Air dates: Aug 02-Aug 08, 2006 Tape location:The Boulder Theater
Boulder, Colorado native sons The Wood Brothers come to etown this week. They join forces to share the musical craft they've honed in their careers with Medeski, Martin and Wood and King Johnson. The etown audience is treated to their unique collaboration'a rootsy and genre-bending blend of blues, folk, and rock. Also, hosts Nick & Helen Forster welcome English soul singer and guitarist James Hunter. His 'Motown meets Memphis' songwriting and 'Sam Cooke meets Ike Turner' singing are making him an international phenom, and he and his band get the etown house rockin'! And, there's another inspiring e-chievement award winner to round out a fantastic hour of radio - right here in etown.
The Wood Brothers
Oliver and Christopher Wood were born in California before moving with their parents to Boulder, Colorado. Their father, Bill Wood, is a Harvard-trained microbiologist—but in the late Fifties, he also was active as a singer and guitarist on the Boston-Cambridge folk revival scene. For Oliver, a shy and laconic teenager, "the idea of playing in front of people was a scary thought." Chris Wood, on the other hand, became "a full-on music geek" while still in junior high. After his older brother had taught him the rudiments of electric bass, Chris began formal lessons on the acoustic upright. He played in the Boulder High School jazz band, sang in the madrigal choir, and was working local jazz gigs well before his graduation.

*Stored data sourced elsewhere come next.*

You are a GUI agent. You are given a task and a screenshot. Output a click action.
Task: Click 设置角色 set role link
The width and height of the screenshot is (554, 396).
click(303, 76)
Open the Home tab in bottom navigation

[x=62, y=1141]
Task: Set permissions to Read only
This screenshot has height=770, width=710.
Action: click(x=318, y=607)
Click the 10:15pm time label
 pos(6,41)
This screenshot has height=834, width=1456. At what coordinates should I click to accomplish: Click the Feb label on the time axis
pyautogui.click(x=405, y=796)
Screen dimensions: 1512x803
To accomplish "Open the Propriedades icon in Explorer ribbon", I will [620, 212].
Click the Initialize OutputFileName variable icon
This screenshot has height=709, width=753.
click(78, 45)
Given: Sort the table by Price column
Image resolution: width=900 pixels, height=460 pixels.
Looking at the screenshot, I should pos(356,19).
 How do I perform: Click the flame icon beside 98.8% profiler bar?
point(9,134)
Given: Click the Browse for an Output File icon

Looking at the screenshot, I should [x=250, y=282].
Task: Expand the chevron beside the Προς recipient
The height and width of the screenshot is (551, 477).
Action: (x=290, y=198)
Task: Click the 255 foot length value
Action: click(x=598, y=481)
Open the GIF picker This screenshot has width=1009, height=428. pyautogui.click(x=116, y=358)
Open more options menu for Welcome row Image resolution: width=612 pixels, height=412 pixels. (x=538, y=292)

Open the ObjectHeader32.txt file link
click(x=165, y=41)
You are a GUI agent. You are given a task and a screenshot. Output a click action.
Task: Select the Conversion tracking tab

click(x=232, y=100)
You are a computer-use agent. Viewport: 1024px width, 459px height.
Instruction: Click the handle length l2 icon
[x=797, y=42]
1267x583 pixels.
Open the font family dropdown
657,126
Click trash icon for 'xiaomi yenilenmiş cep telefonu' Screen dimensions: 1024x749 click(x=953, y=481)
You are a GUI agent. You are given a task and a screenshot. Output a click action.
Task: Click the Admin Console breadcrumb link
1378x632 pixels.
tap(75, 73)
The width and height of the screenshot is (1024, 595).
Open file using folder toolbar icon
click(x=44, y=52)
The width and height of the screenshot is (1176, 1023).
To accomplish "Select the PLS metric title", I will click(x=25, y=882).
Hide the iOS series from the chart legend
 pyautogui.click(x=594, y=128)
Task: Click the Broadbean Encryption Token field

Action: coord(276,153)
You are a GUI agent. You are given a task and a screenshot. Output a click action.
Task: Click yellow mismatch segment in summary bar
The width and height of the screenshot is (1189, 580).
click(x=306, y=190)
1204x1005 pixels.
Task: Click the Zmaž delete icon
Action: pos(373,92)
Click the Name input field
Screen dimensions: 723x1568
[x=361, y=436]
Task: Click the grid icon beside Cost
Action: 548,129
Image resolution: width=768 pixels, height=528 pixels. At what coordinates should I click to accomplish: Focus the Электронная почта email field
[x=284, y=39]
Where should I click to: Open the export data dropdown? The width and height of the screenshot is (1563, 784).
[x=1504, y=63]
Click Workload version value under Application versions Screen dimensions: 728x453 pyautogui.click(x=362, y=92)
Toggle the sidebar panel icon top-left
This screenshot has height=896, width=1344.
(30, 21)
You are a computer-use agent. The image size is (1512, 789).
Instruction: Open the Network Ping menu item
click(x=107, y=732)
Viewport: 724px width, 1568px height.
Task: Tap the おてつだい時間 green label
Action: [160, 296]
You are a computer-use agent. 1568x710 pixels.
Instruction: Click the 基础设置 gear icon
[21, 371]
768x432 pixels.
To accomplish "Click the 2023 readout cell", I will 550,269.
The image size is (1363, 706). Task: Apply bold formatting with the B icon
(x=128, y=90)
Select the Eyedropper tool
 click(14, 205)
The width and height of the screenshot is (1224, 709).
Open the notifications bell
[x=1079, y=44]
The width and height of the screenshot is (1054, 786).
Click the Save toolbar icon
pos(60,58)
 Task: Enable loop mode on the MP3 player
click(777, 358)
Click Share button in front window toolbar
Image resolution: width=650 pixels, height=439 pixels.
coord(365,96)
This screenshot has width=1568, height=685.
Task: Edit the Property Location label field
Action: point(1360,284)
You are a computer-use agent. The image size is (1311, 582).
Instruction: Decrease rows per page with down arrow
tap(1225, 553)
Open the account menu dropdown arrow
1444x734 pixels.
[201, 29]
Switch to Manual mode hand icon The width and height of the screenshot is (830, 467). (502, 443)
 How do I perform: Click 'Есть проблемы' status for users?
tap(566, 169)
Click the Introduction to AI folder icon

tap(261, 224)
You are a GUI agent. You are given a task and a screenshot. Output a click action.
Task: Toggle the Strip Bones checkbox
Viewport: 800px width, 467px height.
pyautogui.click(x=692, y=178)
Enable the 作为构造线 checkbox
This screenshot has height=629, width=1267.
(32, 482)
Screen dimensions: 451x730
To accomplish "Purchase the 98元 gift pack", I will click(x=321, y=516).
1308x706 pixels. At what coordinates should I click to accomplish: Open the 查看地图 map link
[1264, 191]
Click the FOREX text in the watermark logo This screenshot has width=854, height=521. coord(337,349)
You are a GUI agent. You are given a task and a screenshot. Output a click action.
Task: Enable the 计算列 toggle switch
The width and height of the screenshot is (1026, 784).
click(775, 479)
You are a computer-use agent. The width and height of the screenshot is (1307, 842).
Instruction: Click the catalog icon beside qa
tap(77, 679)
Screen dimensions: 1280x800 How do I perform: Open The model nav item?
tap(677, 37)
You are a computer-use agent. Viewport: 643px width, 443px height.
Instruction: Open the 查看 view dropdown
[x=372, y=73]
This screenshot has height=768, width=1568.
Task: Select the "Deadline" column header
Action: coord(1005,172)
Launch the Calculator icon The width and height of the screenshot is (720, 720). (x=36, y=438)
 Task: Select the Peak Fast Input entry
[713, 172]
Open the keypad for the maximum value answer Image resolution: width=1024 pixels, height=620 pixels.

"Then about three years ago, MMW played a show in Winston-Salem [North Carolina] on a double bill with King Johnson," Chris Wood recalls. "Oliver sat in with us—he just played guitar, didn't sing. But he was so good and so familiar—it was eerie, almost like watching myself play. And he was great—Medeski and Martin thought so, too. Even though we'd been pursuing music in two very different worlds, we shared a perspective that made our collaboration feel really natural."
During a family gathering in the summer of 2004, The Wood Brothers began working up some tunes, rearranging some King Johnson songs, and recording their first demos. In December 2004, the duo retreated to a studio near Chris' home in Saugerties, New York, to create a more professional demo—one that soon elicited an offer from Blue Note. "Ways Not to Lose" is the striking result, the debut album by The Wood Brothers, recorded in one week of September 2005 at Allaire Studios in bucolic Shokan, New York.
James Hunter
James Hunter's new release "People Gonna Talk" is aptly-named. Marked by his soulful vocals, crisp guitar work, and natural, conversational songwriting, Hunter's sizzling take on classic R&B packs a universal appeal. That Hunter was born in Colchester, England only adds to the intrigue. There's no denying that Hunter's musical style harkens back to the days of classic 50's and early 60's R&B. What's remarkable is that the same timeless quality inherent to the R&B innovators, including Sam Cooke, Bobby Bland and Ray Charles, can exist in music that is being written, performed and recorded today. For more on James, check out the epk here: http://www.jameshuntermusic.com/epk/.
e-chievement award: Theron Morgan-Brown, Amani Butterfly Project Theron is pursuing his master's degree in interdisciplinary ecology. In 2002 he established the non-profit Amani Butterfly Project, a farming cooperative in Tanzania in which community members raise and market butterfly pupae. Over 300 farmers are involved, and nearly 10,000 villagers receive economic benefit from this effort. In addition, the project encourages habitat preservation by providing the economic incentive to conserve endangered forest areas which is the butterflies' habitat.